__TASK REQUIREMENTS__: Take the data below and copy exactly the lines starting at the one with "大型声学模拟软件 (1376, 860)" and finishing at the one with "Warn Series 15", both included.

__DATA SECTION__:
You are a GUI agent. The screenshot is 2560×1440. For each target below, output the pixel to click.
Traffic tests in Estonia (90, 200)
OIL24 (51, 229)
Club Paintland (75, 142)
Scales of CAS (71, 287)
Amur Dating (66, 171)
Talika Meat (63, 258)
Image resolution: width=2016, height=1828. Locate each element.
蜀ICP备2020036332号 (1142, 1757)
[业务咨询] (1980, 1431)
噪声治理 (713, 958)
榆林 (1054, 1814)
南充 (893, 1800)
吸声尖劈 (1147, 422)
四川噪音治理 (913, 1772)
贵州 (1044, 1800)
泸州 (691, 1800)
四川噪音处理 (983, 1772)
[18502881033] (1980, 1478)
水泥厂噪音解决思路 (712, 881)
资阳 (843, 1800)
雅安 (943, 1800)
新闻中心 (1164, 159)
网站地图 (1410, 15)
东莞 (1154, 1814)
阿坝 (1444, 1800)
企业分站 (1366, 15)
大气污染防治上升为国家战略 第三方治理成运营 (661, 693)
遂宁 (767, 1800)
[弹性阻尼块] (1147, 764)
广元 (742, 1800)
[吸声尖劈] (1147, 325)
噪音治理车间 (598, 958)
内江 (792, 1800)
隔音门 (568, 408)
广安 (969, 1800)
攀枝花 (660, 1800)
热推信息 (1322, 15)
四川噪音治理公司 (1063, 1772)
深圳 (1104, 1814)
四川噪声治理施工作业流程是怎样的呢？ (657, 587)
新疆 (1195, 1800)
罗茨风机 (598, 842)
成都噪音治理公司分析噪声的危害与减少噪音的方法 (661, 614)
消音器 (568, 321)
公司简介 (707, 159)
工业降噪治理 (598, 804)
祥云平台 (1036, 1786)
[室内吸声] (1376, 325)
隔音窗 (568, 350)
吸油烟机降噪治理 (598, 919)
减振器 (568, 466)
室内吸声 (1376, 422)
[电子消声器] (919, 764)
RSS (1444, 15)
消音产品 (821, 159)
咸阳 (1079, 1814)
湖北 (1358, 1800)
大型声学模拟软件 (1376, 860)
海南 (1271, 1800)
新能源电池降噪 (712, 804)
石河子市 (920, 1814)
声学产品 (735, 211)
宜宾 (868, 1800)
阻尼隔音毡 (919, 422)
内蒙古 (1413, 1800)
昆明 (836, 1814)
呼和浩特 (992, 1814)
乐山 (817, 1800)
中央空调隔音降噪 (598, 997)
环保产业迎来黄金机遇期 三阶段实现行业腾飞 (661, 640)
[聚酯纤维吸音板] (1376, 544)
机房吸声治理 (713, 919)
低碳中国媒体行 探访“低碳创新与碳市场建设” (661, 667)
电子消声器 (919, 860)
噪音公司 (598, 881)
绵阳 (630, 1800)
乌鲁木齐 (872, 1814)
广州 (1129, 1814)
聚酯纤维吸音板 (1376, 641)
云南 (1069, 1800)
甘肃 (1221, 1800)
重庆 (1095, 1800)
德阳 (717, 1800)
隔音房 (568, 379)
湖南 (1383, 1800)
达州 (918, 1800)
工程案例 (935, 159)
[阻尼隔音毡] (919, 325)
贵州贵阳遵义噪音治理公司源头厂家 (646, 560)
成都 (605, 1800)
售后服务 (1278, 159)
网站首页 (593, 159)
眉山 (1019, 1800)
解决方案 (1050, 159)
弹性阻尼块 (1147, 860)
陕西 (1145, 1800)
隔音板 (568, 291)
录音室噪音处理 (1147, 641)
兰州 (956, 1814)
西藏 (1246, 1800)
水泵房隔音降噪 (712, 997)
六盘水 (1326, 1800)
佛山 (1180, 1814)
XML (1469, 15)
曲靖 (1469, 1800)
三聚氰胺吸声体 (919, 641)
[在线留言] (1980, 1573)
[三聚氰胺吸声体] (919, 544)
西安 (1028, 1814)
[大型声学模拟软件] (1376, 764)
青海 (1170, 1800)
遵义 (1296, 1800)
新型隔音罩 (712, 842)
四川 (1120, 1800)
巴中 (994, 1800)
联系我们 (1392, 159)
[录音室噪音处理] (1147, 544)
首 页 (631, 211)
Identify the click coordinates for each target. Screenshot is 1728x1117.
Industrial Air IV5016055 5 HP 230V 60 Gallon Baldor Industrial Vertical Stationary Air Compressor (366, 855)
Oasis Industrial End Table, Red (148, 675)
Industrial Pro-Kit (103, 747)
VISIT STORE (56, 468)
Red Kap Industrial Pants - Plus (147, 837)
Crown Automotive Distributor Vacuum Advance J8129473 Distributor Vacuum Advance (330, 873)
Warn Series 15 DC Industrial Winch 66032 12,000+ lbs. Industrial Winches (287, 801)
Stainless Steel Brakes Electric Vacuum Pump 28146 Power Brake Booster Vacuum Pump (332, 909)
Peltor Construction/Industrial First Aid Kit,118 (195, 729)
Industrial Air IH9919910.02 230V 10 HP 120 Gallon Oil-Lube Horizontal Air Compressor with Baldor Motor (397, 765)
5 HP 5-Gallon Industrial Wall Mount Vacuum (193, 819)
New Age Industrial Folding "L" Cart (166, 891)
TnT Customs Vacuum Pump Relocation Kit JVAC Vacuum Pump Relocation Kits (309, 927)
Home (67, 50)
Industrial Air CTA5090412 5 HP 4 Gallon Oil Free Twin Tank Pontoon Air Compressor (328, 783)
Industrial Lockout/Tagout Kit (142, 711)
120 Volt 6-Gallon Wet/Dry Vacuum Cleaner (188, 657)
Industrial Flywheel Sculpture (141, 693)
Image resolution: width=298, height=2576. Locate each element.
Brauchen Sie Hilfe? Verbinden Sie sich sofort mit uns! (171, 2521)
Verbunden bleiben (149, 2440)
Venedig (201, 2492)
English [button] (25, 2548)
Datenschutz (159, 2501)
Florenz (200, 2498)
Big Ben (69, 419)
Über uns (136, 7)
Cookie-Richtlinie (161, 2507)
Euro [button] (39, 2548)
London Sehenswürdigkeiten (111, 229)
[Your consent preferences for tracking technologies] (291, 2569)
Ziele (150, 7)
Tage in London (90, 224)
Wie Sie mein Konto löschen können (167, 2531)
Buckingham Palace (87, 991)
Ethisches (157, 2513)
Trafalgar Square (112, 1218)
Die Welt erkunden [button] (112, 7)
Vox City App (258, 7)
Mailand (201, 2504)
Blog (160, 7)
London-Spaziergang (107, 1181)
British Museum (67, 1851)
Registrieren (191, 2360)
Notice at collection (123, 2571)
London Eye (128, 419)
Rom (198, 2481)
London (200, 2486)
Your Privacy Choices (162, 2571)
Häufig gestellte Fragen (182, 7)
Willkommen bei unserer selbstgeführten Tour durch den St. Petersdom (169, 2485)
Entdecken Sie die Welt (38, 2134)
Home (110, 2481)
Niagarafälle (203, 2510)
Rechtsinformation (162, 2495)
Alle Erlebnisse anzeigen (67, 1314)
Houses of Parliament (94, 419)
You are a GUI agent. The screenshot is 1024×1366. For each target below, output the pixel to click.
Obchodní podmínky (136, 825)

__ANSWER TO THE PROBLEM__:
大型声学模拟软件 (1376, 860)
海南 (1271, 1800)
新能源电池降噪 (712, 804)
石河子市 (920, 1814)
声学产品 (735, 211)
宜宾 (868, 1800)
阻尼隔音毡 (919, 422)
内蒙古 (1413, 1800)
昆明 (836, 1814)
呼和浩特 (992, 1814)
乐山 (817, 1800)
中央空调隔音降噪 (598, 997)
环保产业迎来黄金机遇期 三阶段实现行业腾飞 (661, 640)
[聚酯纤维吸音板] (1376, 544)
机房吸声治理 (713, 919)
低碳中国媒体行 探访“低碳创新与碳市场建设” (661, 667)
电子消声器 (919, 860)
噪音公司 (598, 881)
绵阳 (630, 1800)
乌鲁木齐 (872, 1814)
广州 (1129, 1814)
聚酯纤维吸音板 (1376, 641)
云南 (1069, 1800)
甘肃 (1221, 1800)
重庆 (1095, 1800)
德阳 (717, 1800)
隔音房 (568, 379)
湖南 (1383, 1800)
达州 (918, 1800)
工程案例 (935, 159)
[阻尼隔音毡] (919, 325)
贵州贵阳遵义噪音治理公司源头厂家 (646, 560)
成都 (605, 1800)
售后服务 (1278, 159)
网站首页 (593, 159)
眉山 (1019, 1800)
解决方案 (1050, 159)
弹性阻尼块 (1147, 860)
陕西 (1145, 1800)
隔音板 (568, 291)
录音室噪音处理 (1147, 641)
兰州 (956, 1814)
西藏 (1246, 1800)
水泵房隔音降噪 (712, 997)
六盘水 (1326, 1800)
佛山 (1180, 1814)
XML (1469, 15)
曲靖 (1469, 1800)
三聚氰胺吸声体 (919, 641)
[在线留言] (1980, 1573)
[三聚氰胺吸声体] (919, 544)
西安 (1028, 1814)
[大型声学模拟软件] (1376, 764)
青海 (1170, 1800)
遵义 (1296, 1800)
新型隔音罩 (712, 842)
四川 (1120, 1800)
巴中 (994, 1800)
联系我们 (1392, 159)
[录音室噪音处理] (1147, 544)
首 页 (631, 211)
Identify the click coordinates for each target. Screenshot is 1728x1117.
Industrial Air IV5016055 5 HP 230V 60 Gallon Baldor Industrial Vertical Stationary Air Compressor (366, 855)
Oasis Industrial End Table, Red (148, 675)
Industrial Pro-Kit (103, 747)
VISIT STORE (56, 468)
Red Kap Industrial Pants - Plus (147, 837)
Crown Automotive Distributor Vacuum Advance J8129473 Distributor Vacuum Advance (330, 873)
Warn Series 15 DC Industrial Winch 66032 12,000+ lbs. Industrial Winches (287, 801)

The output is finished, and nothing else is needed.